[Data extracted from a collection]
# # #

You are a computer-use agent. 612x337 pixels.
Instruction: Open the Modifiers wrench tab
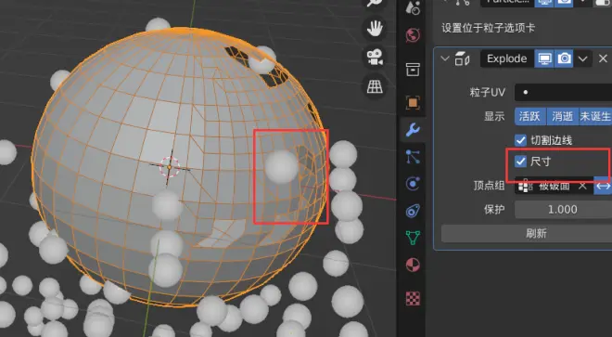[x=413, y=129]
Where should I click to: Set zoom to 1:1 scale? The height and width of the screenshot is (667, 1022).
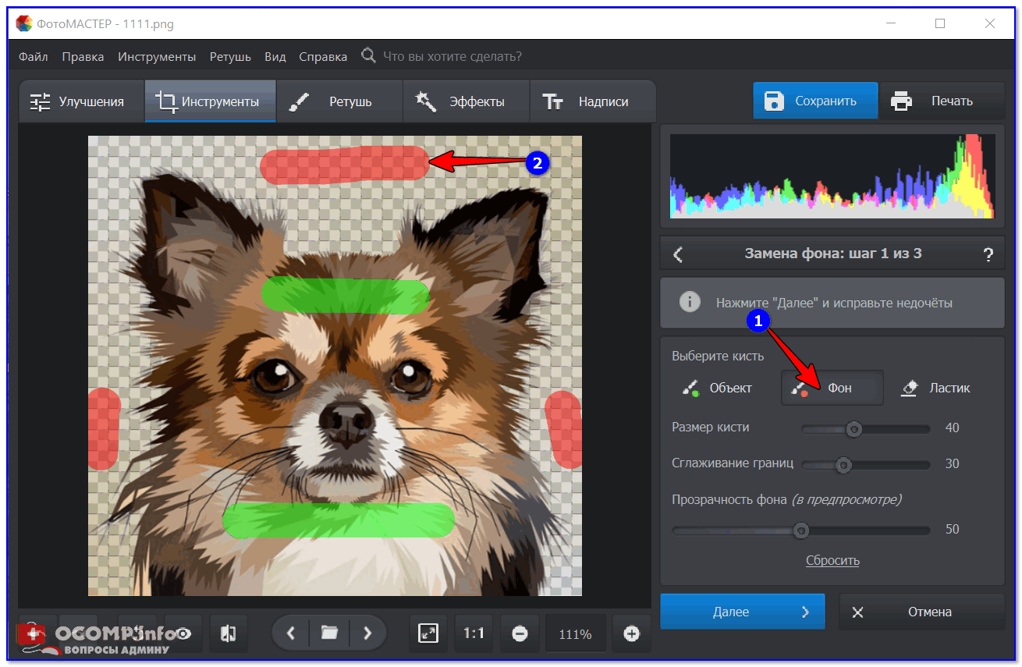coord(474,633)
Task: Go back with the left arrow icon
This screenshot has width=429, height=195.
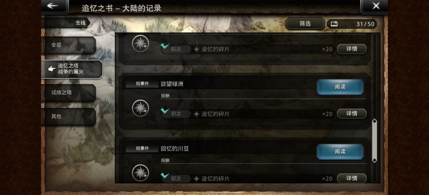Action: pos(53,6)
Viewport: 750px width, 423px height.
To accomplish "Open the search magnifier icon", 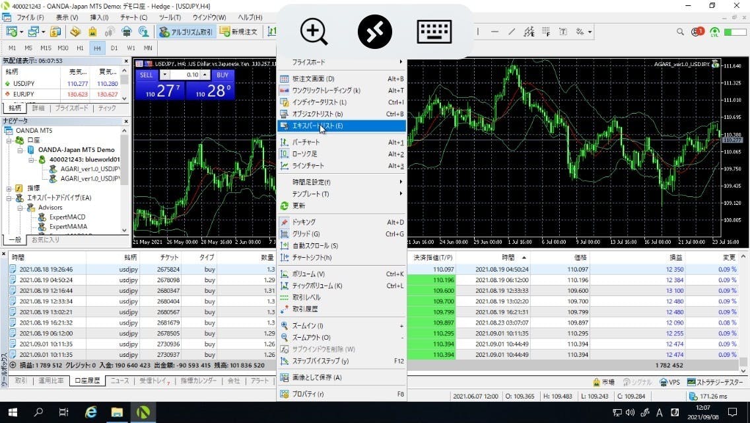I will coord(681,32).
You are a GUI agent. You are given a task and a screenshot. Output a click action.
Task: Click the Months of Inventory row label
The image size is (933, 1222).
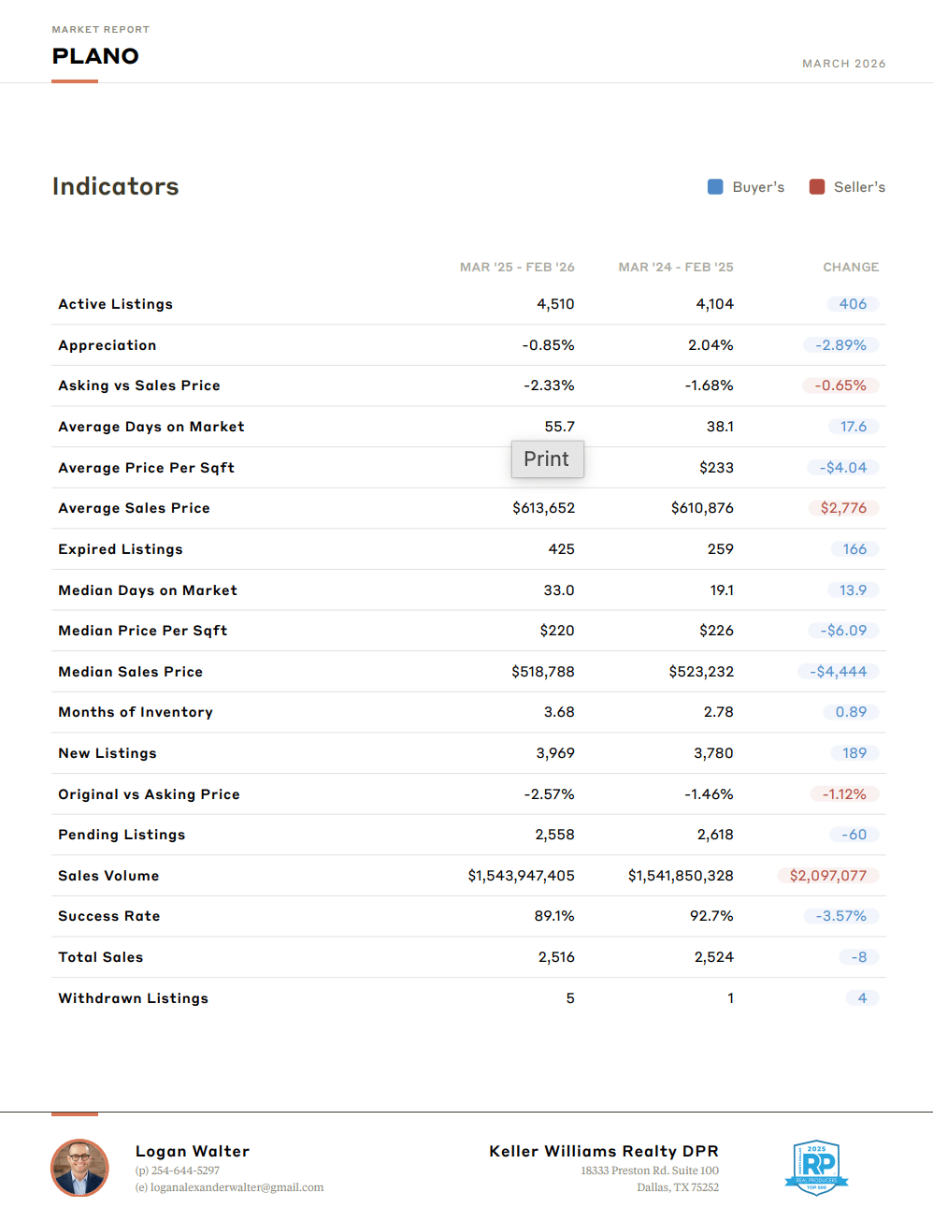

# # #

ABOUT THIS EXERCISE:
Quote, exactly and only, the lines from the first line of the data above through the line containing "Task: Go back with the left arrow icon". The pictures do not belong in it.

RESULT:
You are a computer-use agent. 612x337 pixels.
Instruction: Open the Modifiers wrench tab
[x=413, y=129]
Where should I click to: Set zoom to 1:1 scale? The height and width of the screenshot is (667, 1022).
coord(474,633)
Task: Go back with the left arrow icon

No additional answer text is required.